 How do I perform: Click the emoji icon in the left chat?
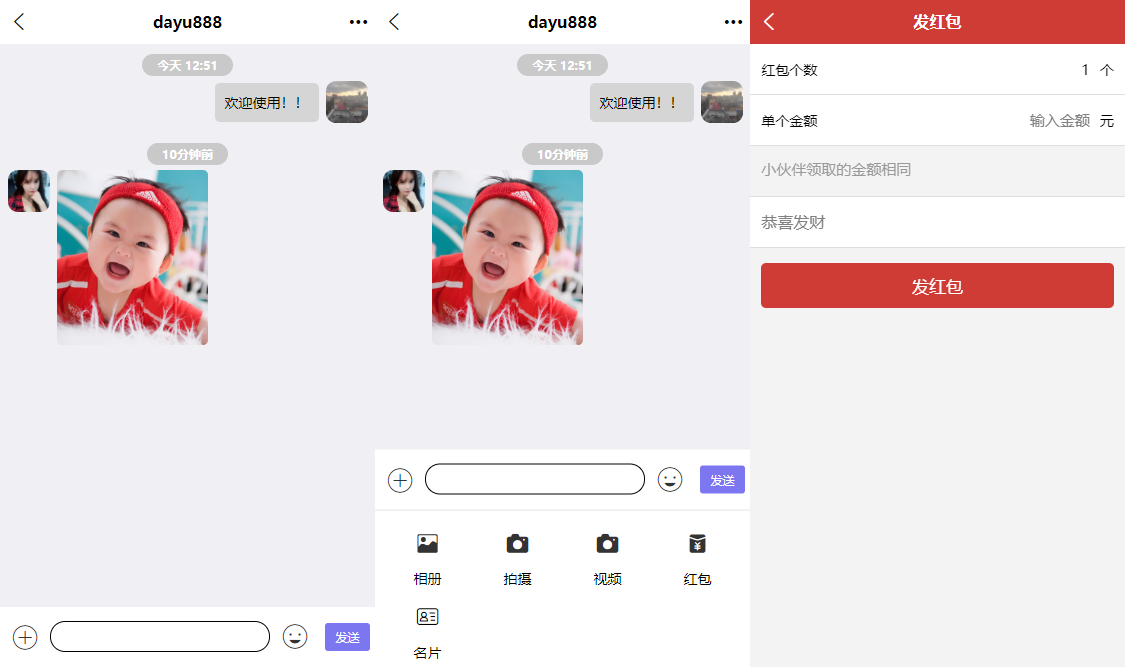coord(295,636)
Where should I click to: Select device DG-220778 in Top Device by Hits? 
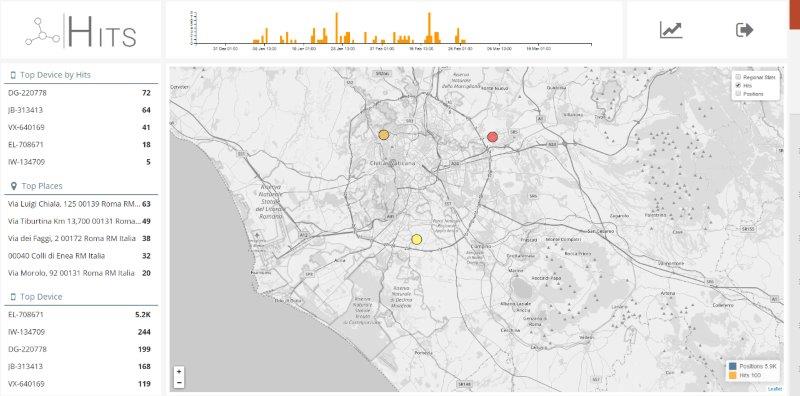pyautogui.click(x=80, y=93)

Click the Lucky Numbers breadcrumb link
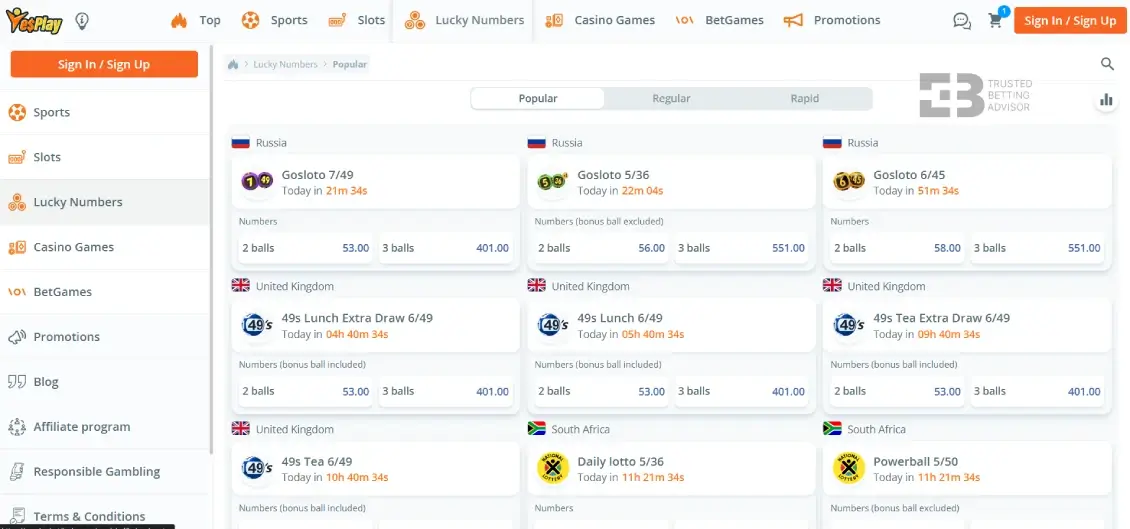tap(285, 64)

==

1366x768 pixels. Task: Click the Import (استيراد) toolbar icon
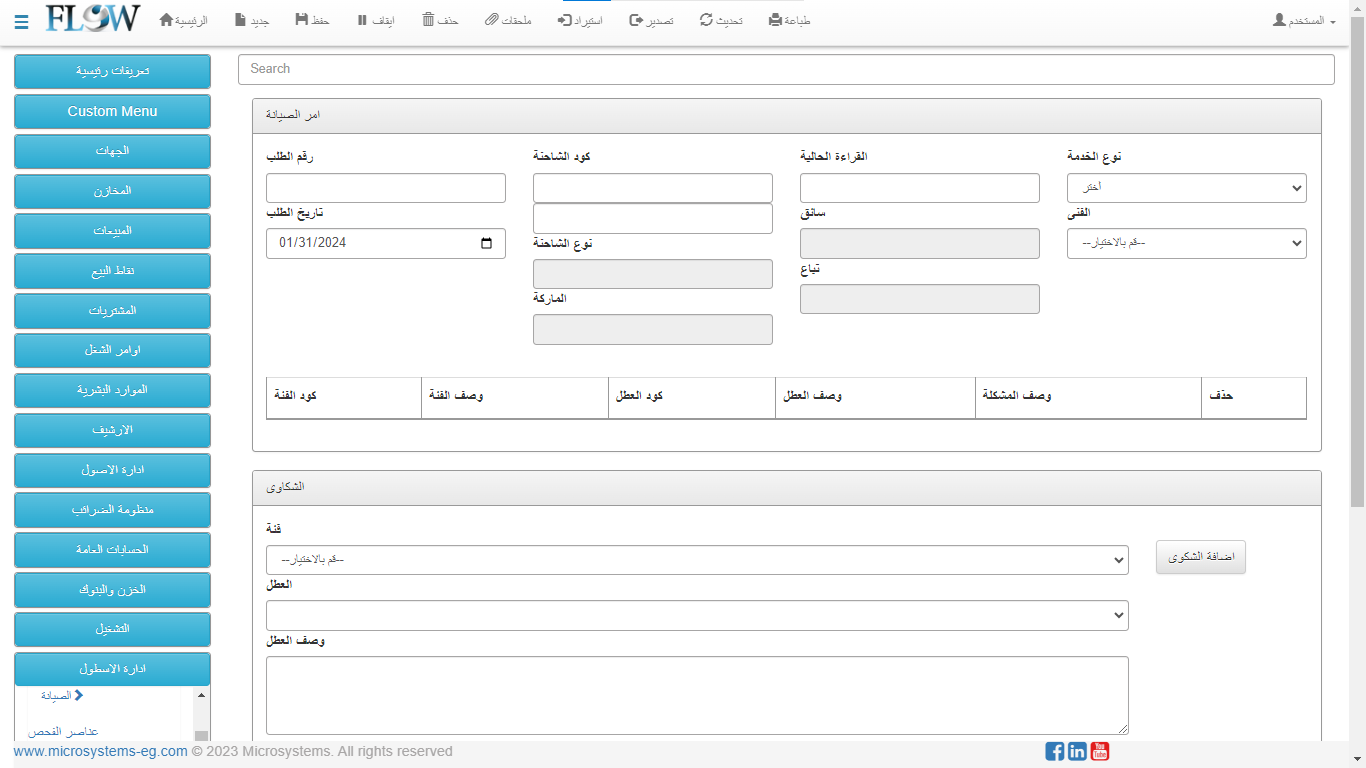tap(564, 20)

[SHORT EXERCISE]: Rewrite the rows from the line containing "Where should I" through the line containing "tap(285, 64)", with "breadcrumb" replaced by "navigation" and everything else unchanged. Leave the pictures out.

[WRITTEN SOLUTION]:
Where should I click to: Select device DG-220778 in Top Device by Hits? 
pyautogui.click(x=80, y=93)

Click the Lucky Numbers navigation link
tap(285, 64)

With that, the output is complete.